2009 Fiscal Year Annual Research Report
可逆的な遺伝子ノックダウンシステムを用いた霊長類での認知記憶形成機構の解明
Project/Area Number |
07J05225
|
Research Institution | The University of Tokyo |
Principal Investigator |
大橋 陽平 The University of Tokyo, 大学院・医学系研究科, 特別研究員(DC1)
|
Keywords | レンチウイルスベクター / 認知記憶 / 霊長類 / WGA / Channelrhodopsin-2 / Halorhodopsin / プロモーター |
Research Abstract |
本研究は、視覚性対連合課題遂行中のサルを被験体として、記憶関連分子の可逆的ノックダウンまたはK+channel等の遺伝子導入による神経細胞活動の制御(不活性化・活性化)を行なうことで、認知記憶形成過程における分子・細胞・神経回路の役割を個体レベルで明らかにすることを目的としている。

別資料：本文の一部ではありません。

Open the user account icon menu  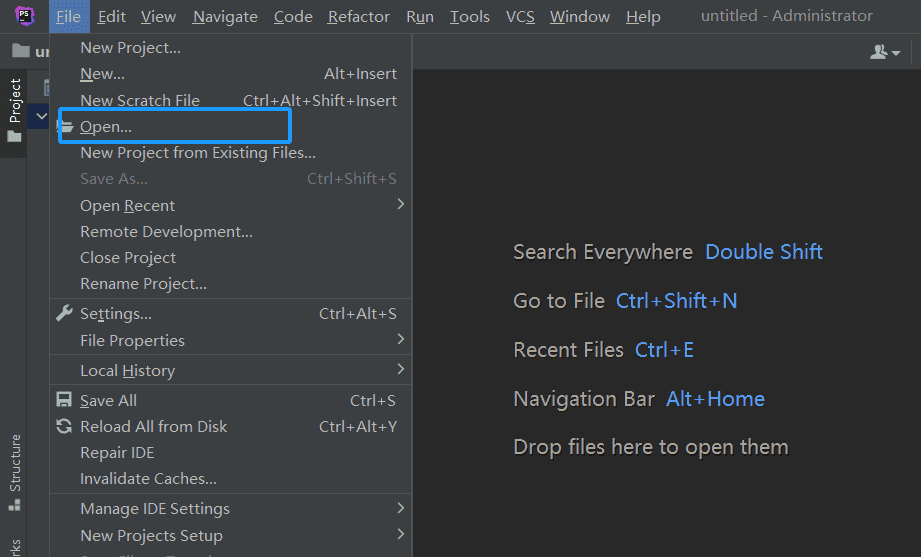click(x=884, y=52)
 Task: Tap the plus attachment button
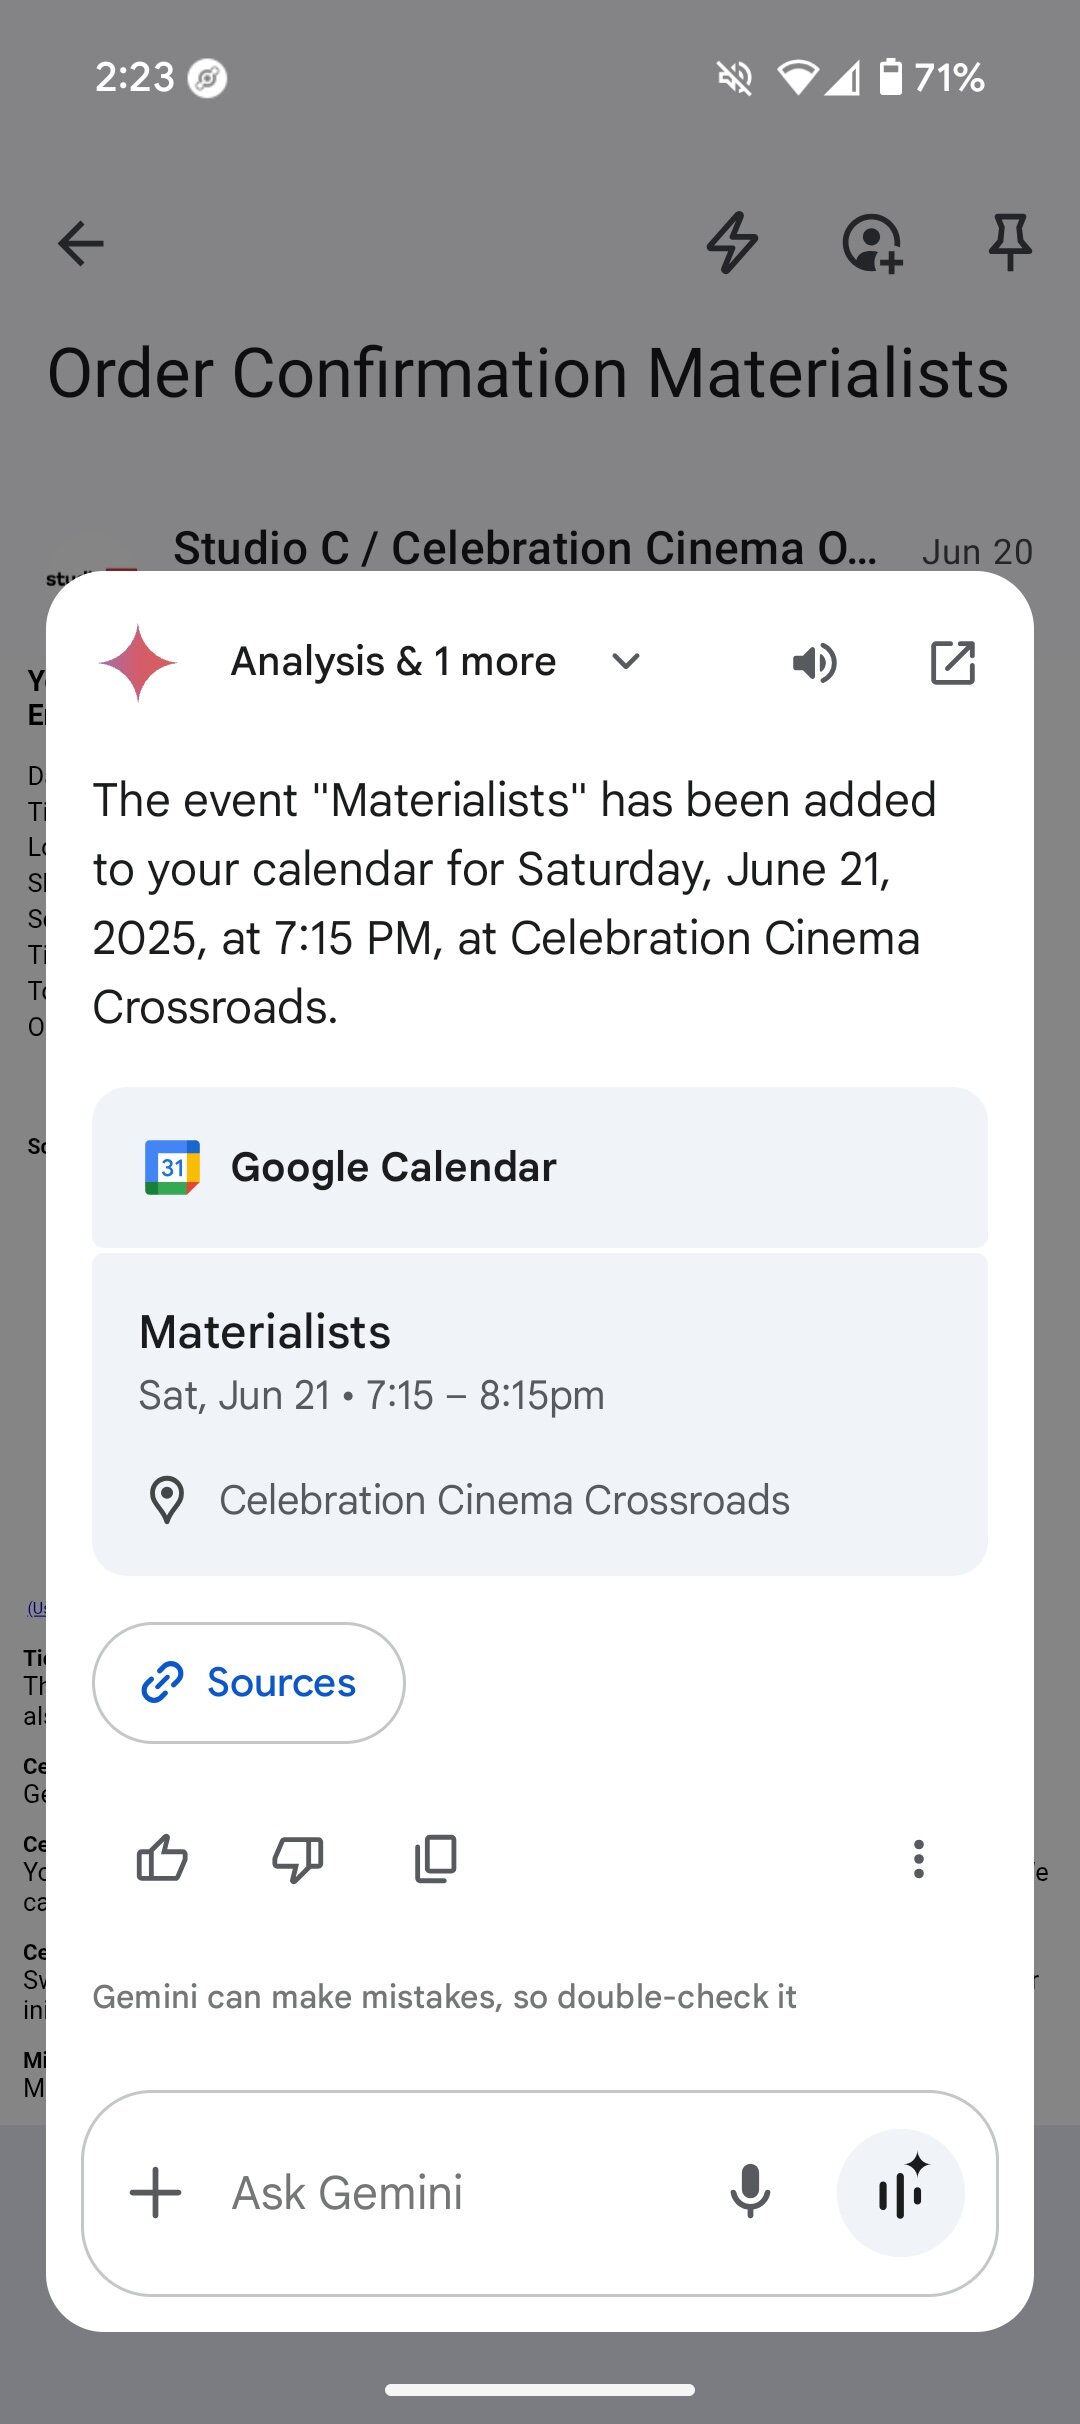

これまでに、霊長類への応用に向けたレンチウイルスベクターの開発及び作製法の検討、ラットを用いた予備実験を行なってきたが、当該年度においては、1.ラットを対象とした神経回路解析法の開発、2.レンチウイルスベクターを用いた霊長類大脳高次機能解明に向けた前段階としての、ラットを対象とした神経細胞活動制御方法の検討、3.レンチウイルスベクターを用いた霊長類大脳皮質への遺伝子導入システムの確立を行なった。以下、個別に記載する。 1.においては、WGA及びGFP遺伝子の共発現が可能なレンチウイルスベクターを開発し、これによりラット小脳出力経路の可視化を可能にした。また、GFP発現により、一次及び二次ニューロンの区別が可能であった。この成果は、第39回北米神経科学学会(2009年10月19日、シカゴ)及び、GCOEプログラム「生体シグナルを基盤とする統合生命学」第3回リトリート(2010年3月5日、東京大学)にて発表された。2.においては、レンチウイルスベクターにより光受容蛋白(ChR-2,NpHR)をラットの大脳及び小脳皮質の神経細胞に発現させ、レーザー照射下にてその神経細胞活動制御(活性化・不活性化)を実現した。3.においては、これまでラットを用いて蓄積してきた技術を霊長類であるマカクザルへと応用し、その大脳皮質への遺伝子導入システムの確立を目指した。現在までに計64回の霊長類大脳皮質への遺伝子導入を行ない、また遺伝子導入用内部プロモーターに関するデータも集まりつつある。この成果は、GCOEプログラム「生体シグナルを基盤とする統合生命学」第3回リトリート(2010年3月5日、東京大学)にて発表された。